- _Text excerpt_:
Port winemaking in the Douro Valley is centuries old. It has persisted through seismic historical developments in Portugal, from the fall of Empire to the ravages of phylloxera to global economic upheavals. Today, Port confronts a fresh set of problems as the climate warms, sweet wine sales slump, and the landowning families grapple to reconcile legacy with growth.
I’ve twice traveled in the Douro to visit Port producers at harvest time. My goal was not only to taste the wines but also to examine the machinery of terroir, the social, environmental, and emotional forces at play. Port winemaking is complicated business, a modern enterprise that nonetheless clings to remnants of its pre-industrial past.
Image-making is a ruminative process that brings me closer to my subject and its salient themes. In this visual essay, I’ve tried to convey these complexities and entanglements. I hope these words and pictures enrich readers’ understanding as we all contemplate the future of Port.
Click on any image for a larger, carousel view of the series.
David Guimaraens is technical director and head winemaker for Taylor Fladgate, and Robert Bower is the company’s export manager. Both men descended from port winemaking families; they are in the sixth and eighth generations respectively. Guimaraens, who said he started work at age eight, has contributed several innovations to the field: a new formula for the fortifying brandy, a rosé port called Croft Pink, and mechanizations that make swift work of ruby and nonvintage wines. Douro winemaking is “mountain viticulture in a hot climate,” he said, and mingles variables of site, elevation, and aspect with ten-plus grape varieties. “All these variables come together in the magic of Port.”
Taylor Fladgate is credited with inventing, or at least popularizing, white Port in the early 20th century, but now it’s produced by many houses. Essentially a lighter, more refreshing line extension, white Port is made from local grapes like Malvasia, Rabigato, and Viosinho and fortified to 20 percent ABV; it generally sees no wood aging. White Port is served chilled or over ice, often mixed with tonic water, citrus, and mint for a low-alcohol cocktail affectionately called a “portonic.”

- _Dataset records_:
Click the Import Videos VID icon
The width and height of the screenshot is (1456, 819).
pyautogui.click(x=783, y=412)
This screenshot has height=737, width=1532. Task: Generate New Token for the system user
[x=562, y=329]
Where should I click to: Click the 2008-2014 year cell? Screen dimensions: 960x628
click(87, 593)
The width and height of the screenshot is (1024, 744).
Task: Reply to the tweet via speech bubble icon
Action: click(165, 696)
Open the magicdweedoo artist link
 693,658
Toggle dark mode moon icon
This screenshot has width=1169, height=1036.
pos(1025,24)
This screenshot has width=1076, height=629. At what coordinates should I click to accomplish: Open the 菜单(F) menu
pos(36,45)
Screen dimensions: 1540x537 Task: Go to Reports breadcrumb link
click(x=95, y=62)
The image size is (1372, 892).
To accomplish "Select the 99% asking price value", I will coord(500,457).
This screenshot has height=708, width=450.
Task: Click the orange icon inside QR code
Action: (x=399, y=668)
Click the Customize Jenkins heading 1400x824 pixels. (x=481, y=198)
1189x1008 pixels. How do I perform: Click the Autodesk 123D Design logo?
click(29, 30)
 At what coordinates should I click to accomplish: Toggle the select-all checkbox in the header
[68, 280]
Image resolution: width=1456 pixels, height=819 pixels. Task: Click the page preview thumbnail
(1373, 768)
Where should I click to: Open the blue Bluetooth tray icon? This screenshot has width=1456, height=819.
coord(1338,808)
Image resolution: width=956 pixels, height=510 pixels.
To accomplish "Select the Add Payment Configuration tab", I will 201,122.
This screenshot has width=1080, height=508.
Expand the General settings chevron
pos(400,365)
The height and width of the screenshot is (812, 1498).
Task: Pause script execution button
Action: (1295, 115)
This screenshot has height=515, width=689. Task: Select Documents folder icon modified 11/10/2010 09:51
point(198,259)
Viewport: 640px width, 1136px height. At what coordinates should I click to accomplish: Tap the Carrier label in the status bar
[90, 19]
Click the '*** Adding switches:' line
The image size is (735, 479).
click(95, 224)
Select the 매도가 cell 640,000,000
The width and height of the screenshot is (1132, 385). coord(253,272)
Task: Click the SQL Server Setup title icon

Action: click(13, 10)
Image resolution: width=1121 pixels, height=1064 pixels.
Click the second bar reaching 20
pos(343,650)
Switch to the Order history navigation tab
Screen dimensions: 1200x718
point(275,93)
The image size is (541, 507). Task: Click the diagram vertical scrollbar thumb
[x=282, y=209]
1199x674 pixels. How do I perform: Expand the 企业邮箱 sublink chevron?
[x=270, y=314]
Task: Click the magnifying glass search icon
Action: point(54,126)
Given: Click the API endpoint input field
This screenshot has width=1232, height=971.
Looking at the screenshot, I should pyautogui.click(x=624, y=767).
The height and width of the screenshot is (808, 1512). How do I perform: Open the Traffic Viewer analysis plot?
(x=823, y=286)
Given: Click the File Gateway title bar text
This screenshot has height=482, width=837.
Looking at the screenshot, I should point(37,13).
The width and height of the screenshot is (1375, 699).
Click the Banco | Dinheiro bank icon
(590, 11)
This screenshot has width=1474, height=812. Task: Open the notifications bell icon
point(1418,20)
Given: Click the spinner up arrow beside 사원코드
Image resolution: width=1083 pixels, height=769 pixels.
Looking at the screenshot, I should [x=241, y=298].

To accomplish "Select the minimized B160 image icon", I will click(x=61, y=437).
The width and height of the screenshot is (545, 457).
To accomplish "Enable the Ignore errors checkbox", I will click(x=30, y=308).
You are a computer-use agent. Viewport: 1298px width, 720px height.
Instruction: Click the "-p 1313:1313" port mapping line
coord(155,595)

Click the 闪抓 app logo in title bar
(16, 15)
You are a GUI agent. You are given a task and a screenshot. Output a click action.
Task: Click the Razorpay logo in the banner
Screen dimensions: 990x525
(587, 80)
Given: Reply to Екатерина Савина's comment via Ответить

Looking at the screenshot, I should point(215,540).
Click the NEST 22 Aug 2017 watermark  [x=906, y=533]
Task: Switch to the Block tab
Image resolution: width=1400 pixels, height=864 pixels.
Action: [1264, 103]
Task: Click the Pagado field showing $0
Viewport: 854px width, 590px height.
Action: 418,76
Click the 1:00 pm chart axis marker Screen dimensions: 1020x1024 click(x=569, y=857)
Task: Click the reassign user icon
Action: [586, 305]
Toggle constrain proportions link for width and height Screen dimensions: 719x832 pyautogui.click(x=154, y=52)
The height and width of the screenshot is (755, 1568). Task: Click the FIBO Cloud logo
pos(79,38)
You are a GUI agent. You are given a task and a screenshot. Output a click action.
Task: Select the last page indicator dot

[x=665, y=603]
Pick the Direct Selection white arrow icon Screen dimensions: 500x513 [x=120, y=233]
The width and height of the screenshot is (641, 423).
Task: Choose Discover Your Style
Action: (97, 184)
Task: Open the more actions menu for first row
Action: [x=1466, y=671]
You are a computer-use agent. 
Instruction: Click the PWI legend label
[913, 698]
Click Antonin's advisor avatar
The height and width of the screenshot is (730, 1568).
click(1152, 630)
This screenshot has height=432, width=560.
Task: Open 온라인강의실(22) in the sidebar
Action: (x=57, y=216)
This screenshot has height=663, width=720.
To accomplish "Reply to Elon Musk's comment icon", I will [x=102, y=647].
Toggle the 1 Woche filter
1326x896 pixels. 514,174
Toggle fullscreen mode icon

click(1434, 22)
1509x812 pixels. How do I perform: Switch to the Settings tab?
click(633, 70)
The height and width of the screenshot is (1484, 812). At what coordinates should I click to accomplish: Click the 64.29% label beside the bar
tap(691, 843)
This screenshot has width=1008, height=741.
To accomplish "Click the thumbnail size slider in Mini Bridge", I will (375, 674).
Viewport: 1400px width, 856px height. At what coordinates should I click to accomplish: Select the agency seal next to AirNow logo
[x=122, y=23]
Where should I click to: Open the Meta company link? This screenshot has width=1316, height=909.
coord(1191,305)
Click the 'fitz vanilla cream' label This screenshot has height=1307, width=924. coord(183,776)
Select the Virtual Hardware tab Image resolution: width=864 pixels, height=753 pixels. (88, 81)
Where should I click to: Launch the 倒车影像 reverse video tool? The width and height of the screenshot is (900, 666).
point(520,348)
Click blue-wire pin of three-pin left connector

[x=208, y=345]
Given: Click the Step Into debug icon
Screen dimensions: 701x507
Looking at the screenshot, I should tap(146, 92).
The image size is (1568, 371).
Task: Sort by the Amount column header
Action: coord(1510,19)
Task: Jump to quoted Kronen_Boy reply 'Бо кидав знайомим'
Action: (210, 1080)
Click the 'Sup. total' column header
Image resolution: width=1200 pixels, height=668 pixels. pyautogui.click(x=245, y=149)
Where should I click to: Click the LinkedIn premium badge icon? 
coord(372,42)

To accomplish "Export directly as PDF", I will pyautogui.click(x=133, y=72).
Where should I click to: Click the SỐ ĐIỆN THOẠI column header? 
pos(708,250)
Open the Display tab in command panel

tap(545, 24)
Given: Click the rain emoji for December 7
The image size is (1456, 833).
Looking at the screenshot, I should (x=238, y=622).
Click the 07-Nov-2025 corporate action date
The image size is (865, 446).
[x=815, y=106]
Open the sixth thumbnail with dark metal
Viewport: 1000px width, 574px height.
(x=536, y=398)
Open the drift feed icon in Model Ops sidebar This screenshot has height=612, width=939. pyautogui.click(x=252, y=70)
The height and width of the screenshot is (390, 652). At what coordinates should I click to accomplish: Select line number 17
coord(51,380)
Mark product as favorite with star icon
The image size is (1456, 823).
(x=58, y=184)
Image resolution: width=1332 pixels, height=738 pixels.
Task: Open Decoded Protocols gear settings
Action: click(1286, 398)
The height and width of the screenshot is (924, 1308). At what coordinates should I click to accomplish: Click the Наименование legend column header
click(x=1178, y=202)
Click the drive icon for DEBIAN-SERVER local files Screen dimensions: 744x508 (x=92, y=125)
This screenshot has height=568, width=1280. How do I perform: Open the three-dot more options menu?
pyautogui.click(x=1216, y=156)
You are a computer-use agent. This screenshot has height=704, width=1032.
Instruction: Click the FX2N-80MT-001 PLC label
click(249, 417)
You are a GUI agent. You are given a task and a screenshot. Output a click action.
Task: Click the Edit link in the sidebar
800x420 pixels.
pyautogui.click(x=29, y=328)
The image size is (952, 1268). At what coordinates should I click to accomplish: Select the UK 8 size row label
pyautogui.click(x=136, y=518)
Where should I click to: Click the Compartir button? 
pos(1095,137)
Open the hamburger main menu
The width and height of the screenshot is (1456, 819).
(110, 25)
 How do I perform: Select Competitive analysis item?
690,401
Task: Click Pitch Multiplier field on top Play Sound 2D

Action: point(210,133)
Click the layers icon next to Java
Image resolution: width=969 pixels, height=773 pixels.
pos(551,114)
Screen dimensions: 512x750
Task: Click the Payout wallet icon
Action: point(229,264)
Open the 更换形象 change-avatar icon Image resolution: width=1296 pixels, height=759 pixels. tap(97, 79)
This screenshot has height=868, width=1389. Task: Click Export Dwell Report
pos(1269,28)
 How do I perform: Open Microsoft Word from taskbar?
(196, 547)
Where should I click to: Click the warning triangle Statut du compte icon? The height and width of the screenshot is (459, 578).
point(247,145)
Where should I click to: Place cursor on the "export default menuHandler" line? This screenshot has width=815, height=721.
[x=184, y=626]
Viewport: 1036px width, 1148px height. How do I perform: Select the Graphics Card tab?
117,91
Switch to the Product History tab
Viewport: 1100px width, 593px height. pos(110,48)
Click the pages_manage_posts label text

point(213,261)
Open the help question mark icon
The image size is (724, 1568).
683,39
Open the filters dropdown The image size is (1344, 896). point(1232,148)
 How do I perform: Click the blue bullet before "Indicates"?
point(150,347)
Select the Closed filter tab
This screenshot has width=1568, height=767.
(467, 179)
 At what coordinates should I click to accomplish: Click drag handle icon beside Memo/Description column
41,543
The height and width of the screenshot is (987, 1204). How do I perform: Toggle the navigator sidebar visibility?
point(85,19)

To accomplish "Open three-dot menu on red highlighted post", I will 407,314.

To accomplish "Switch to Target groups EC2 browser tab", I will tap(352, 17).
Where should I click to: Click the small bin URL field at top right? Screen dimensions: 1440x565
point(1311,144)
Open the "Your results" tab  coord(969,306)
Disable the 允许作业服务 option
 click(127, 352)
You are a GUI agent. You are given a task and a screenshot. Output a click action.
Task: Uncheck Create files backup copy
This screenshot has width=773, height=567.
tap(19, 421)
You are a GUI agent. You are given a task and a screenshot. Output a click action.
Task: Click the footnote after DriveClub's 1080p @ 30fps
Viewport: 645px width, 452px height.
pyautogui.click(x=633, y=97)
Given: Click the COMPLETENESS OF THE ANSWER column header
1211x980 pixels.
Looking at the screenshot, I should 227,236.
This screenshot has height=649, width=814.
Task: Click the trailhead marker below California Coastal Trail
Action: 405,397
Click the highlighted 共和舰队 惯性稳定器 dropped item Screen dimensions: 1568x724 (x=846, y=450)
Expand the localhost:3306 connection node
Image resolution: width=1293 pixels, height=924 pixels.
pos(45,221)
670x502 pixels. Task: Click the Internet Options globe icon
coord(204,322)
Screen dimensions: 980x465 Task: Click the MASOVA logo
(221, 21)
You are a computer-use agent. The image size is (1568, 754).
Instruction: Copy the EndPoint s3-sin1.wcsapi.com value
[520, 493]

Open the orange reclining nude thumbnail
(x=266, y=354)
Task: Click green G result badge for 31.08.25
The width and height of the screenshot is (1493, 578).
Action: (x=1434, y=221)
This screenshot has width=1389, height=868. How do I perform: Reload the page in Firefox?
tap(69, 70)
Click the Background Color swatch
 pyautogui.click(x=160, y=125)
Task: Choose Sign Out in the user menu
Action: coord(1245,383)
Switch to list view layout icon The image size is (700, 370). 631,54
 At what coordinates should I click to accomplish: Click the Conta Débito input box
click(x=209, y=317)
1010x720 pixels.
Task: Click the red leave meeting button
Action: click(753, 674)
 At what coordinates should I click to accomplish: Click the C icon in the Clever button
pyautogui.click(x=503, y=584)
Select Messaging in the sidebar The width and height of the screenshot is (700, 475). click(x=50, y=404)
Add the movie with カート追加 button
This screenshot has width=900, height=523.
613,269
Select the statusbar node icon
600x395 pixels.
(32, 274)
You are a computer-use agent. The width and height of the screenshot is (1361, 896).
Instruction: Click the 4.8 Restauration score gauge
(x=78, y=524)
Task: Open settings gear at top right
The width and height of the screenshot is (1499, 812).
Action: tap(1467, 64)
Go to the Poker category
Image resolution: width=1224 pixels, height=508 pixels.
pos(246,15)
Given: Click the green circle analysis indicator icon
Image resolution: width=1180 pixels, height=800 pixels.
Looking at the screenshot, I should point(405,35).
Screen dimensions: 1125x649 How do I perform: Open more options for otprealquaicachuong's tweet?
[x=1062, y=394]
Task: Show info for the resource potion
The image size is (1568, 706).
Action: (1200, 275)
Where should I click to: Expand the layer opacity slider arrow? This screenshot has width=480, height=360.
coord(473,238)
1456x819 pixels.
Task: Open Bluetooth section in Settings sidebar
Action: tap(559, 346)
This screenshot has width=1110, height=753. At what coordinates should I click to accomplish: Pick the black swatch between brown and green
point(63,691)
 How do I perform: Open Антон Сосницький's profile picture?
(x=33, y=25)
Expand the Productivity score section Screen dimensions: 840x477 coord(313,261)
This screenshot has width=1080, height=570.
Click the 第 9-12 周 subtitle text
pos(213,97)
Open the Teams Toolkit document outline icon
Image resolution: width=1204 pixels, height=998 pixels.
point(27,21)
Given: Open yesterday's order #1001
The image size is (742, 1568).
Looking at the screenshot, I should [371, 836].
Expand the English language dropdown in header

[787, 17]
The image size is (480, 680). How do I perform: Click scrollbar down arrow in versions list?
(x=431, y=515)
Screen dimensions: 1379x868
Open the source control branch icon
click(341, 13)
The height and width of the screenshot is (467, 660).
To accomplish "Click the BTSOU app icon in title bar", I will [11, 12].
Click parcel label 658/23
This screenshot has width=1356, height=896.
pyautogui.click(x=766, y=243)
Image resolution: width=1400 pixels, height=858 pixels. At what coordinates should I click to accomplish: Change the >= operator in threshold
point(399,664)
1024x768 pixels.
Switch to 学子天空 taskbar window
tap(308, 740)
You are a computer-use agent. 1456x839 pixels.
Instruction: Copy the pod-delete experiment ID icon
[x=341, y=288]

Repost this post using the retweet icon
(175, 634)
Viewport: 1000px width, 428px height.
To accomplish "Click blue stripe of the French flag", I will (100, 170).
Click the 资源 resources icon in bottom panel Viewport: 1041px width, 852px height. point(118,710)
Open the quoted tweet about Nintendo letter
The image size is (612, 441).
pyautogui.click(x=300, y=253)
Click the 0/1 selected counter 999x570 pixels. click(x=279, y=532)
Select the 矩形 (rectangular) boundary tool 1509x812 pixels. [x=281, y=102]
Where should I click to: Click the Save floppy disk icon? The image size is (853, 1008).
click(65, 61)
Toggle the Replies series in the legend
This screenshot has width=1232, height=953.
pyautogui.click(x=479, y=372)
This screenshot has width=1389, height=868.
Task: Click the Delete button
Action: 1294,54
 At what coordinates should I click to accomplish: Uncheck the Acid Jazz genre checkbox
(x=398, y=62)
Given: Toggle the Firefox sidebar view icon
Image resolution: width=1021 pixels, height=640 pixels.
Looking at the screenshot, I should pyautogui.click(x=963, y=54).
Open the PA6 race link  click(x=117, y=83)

- _Work to complete_:
[a] Can you print, word for word, the part of the records that opens with their first line and closes with the line containing "pos(1025,24)"?
[b] Could you pick up the essay on Port winemaking in the Douro Valley right after its last sentence and carry it on?
The essay on Port winemaking and the records have nothing to do with each other.

- _Task-by-task results_:
[a]
Click the Import Videos VID icon
The width and height of the screenshot is (1456, 819).
pyautogui.click(x=783, y=412)
This screenshot has height=737, width=1532. Task: Generate New Token for the system user
[x=562, y=329]
Where should I click to: Click the 2008-2014 year cell? Screen dimensions: 960x628
click(87, 593)
The width and height of the screenshot is (1024, 744).
Task: Reply to the tweet via speech bubble icon
Action: click(165, 696)
Open the magicdweedoo artist link
 693,658
Toggle dark mode moon icon
This screenshot has width=1169, height=1036.
pos(1025,24)

[b]
There is a railroad along the Douro, and its completion in the 19th century was a lifeline for producers who had previously depended on the river to transport wine downstream and supplies up. I’ve taken that train, but it gets one only so far. The wine estates are not sited for convenience, and a car is required for the last leg. The road is pitched, steep, and vertiginous, the switchbacks torture to the dyspeptic. The view is worth it.
Port is not one thing, it’s many. There’s ruby, tawny, vintage, late-botted vintage, single-quinta vintage, colheita, crusted, pink, and white. I may have missed some. The dizzying mix of styles offers something for everyone, yet Port’s market position is not guaranteed except at the highest end. Portugal’s population is aging and shrinking, and the Port industry relies on exports for its lifeblood. The last few years have seen an uptick in some key markets, for example the U.K., while others like US, China, and Japan, were flat or fell. Many producers have ramped up production of dry table wines, both white and red, to keep land in vine, their partner growers viable, and to offer yet more options.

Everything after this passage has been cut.